Sacrifice Civil Liberties? You First
Both sides want to chip away at your civil liberties, even if sometimes they argue about it.
Terrorism and gun violence aren't just directly dangerous. Even the national conversation about them is: You could get whiplash from watching liberals and conservatives switch sides.
Back during the Bush administration, security hawks such as Vice President Dick Cheney took the view that public safety was more important than abstract considerations like individual rights or constitutional law; practices such as indefinite detention and waterboarding might be disturbing, but they saved lives. As Cheney said at one point in late 2008, "I think it would have been unethical or immoral for us not to do everything we could in order to protect the nation against further attacks like what happened on 9/11."
Liberals, by and large, found this sort of talk horrifying. They spilled millions of gallons of ink excoriating the Bush administration for sacrificing America's most treasured principles—due process, the presumption of innocence, the right to privacy—on the altar of national security.
Conservatives in turn spilled millions of gallons of ink defending them. They took the view of David Addison, Cheney's chief of staff, who told a White House lawyer that if he ruled against a particular counter-terrorism program, "the blood of the hundred thousand people who die in the next attack will be on your hands."
Yet when there is a mass shooting—as in Orlando—the two sides switch. Liberals start arguing that public safety overrides constitutional liberties. In fact, they contend, protecting public safety is so important that we should take a pair of scissors to the Bill of Rights and cut out the Second Amendment, if that's what it takes to get meaningful gun control passed. In the meantime, they say, can't we at least prevent people on the terrorism watch list from buying firearms?
Conservatives, meanwhile, turn into civil libertarians—at least with regard to guns. Keeping guns from people on the terrorist watch list would violate due process, they insist, especially because many people don't belong on the list in the first place. And in any event it would be wrong to curtail the constitutional rights of millions of law-abiding people for the sake of preventing the next mass shooting.
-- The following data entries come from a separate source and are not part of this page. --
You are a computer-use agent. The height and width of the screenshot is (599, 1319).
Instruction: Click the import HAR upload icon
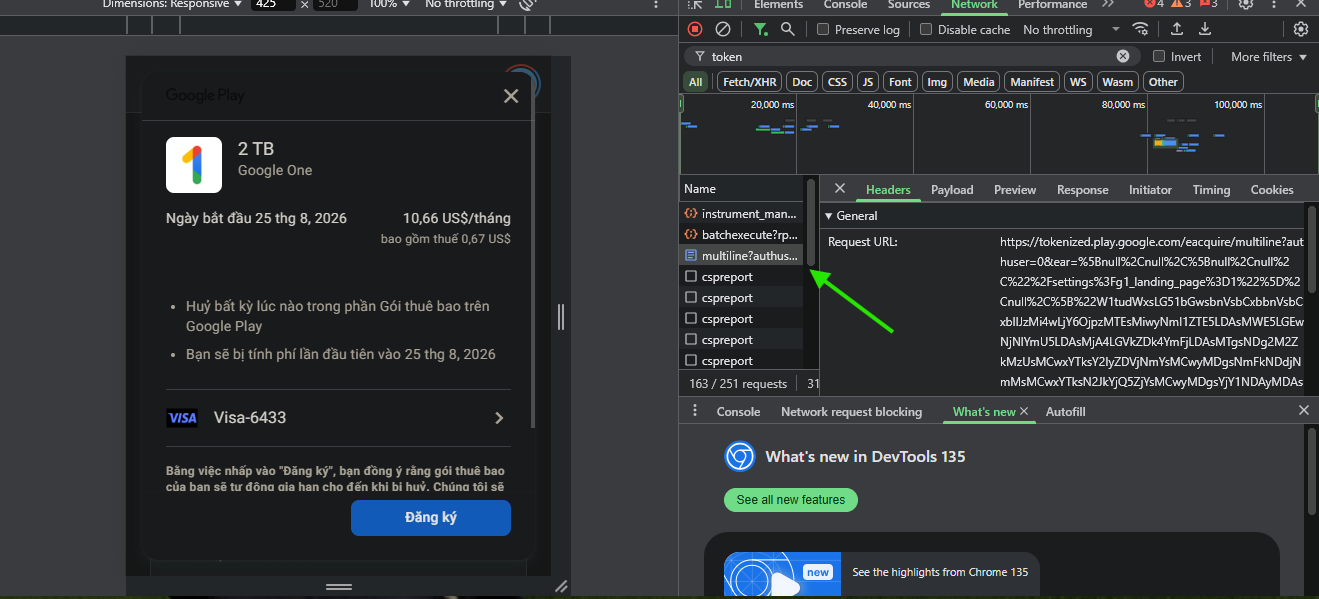tap(1177, 30)

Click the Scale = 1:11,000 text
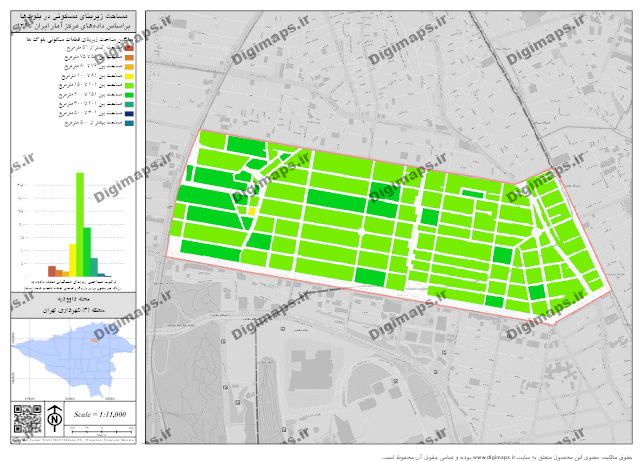[x=100, y=413]
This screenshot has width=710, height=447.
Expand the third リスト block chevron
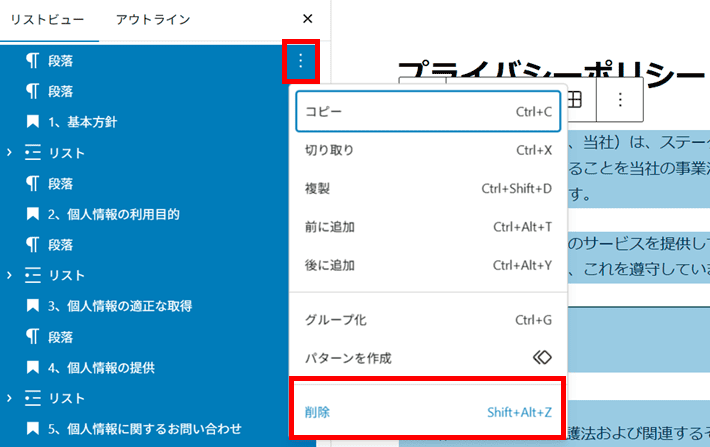point(9,399)
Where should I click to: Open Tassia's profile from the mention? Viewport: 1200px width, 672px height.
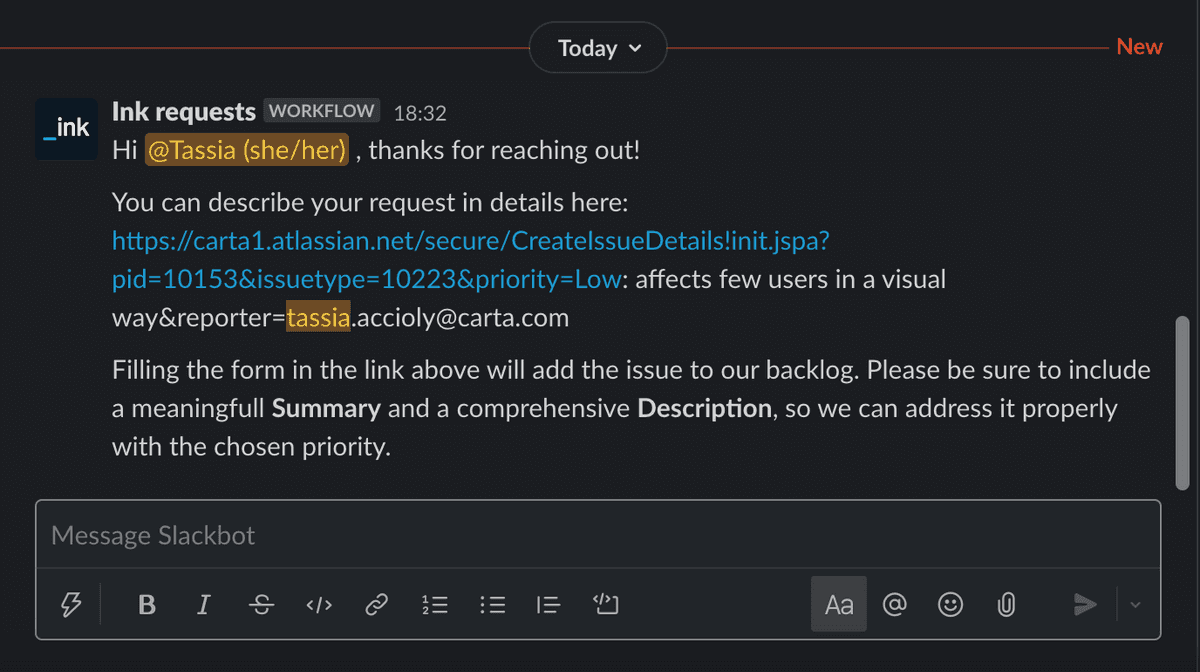click(x=246, y=149)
Except if those Americans happen to be Muslim, that is. Many conservatives who bristled at broad-brush accusations when the Department of Homeland Security warned about the danger of homegrown terrorism from right-wing groups, who find the idea of "profiling gun owners" insulting, see nothing wrong with efforts to monitor entire Muslim communities, as the New York Police Department infamously did a few years ago, or "patrol and secure" them, as Ted Cruz has suggested. (This from the man who tweeted, "religious liberty for me has been a lifelong passion" and who wrote in National Review that "on questions of the Constitution—and the Bill of Rights and our fundamental liberties—I, for one, am content to stand with Jefferson, Hamilton, and Madison.")
The two sides also borrow other arguments from each other. After Jared Loughner's 2011 shooting rampage in Tucson, many liberals wasted no time blaming conservatives such as Sarah Palin and conservative rhetoric generally. Republicans and conservatives were responsible for the "gale of anger" that had produced so many threats, wrote The New York Times: When the right keeps insisting that government is evil, is it any wonder unstable people act on that belief?
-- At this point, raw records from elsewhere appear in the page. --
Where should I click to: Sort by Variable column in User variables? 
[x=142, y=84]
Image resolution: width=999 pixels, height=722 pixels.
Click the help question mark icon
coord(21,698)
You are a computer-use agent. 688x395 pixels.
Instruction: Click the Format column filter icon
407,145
Conservatives ridiculed such attempts to blame the actions of a mentally deranged lone gunman on an entire political philosophy. Now many conservatives want to blame an entire religion: Islam. You can find plenty of conservative pieces arguing that, given Islam's belief about the inherent evil of homosexuality, we shouldn't be surprised when an unstable individual acts on that belief.
And liberals, naturally, now say just the opposite: You can't blame Omar Mateen's atrocity on Islam. (Although, paradoxically, some liberals argue that blaming Islam for terrorism only helps radicalize Muslim youth. So Muslim youth cannot be radicalized by Islam, but can be radicalized by criticism of it.)
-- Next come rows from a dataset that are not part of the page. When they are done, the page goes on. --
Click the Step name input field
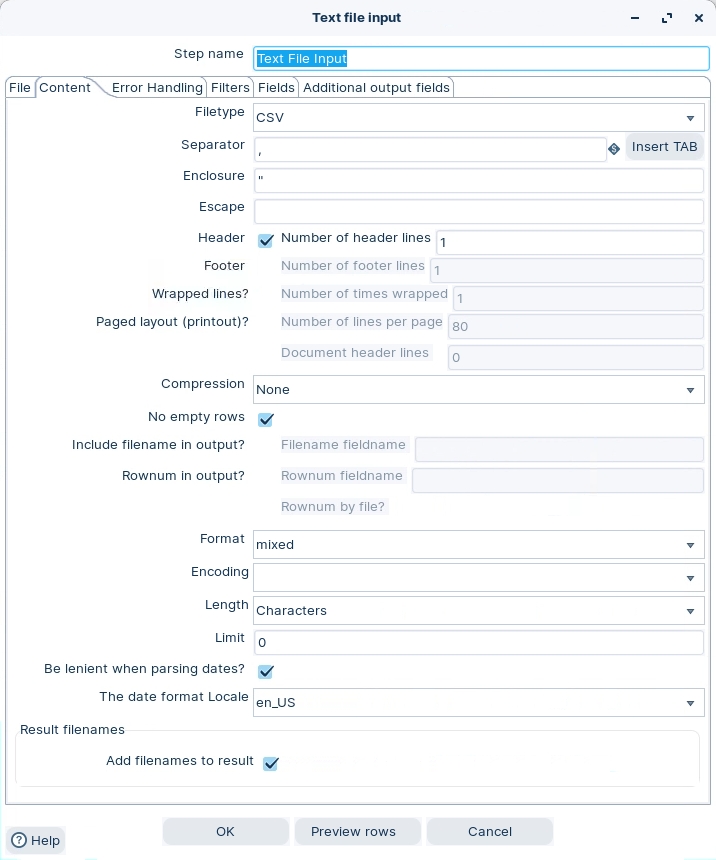 click(x=480, y=59)
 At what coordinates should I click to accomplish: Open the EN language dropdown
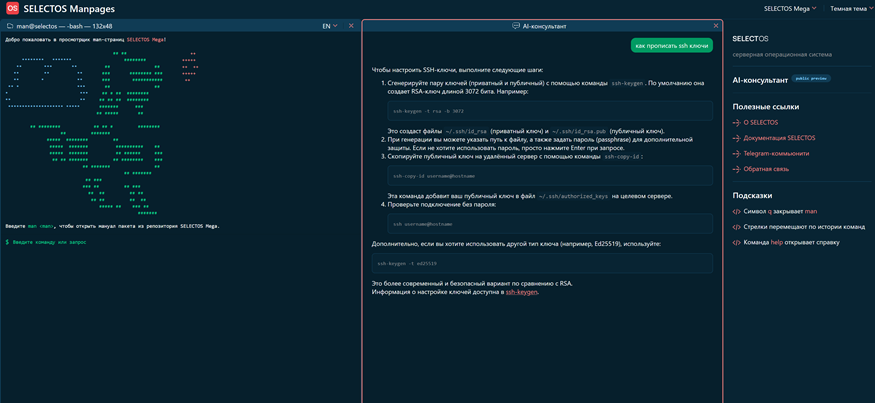point(329,26)
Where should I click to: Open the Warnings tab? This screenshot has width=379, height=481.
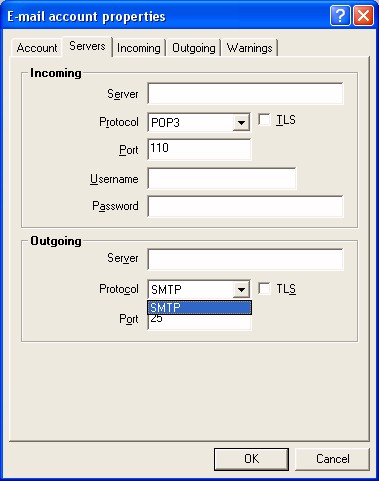(249, 48)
The reason for all of this is simple enough: tribalism. Liberals treat their own perceived in-groups (such as Muslims) differently from their perceived out-groups (such as gun owners)—and conservatives do the same. The result is an F-5 tornado of head-spinning inconsistency.
So herewith a modest proposal. From now on, anyone proposing to curtail the civil liberties of the perceived other side should have to agree to curtail the civil liberties of his own side first.
If you're Ted Cruz and you want the government to patrol Muslim neighborhoods, you have to agree to sweeping gun control measures. If you're Hillary Clinton and you're sympathetic to Australian-style gun confiscation, then you first have to agree to Cruz's proposal.
It's always so easy to sacrifice other people's rights in the name of something dear. The real test is whether you're willing to sacrifice your own.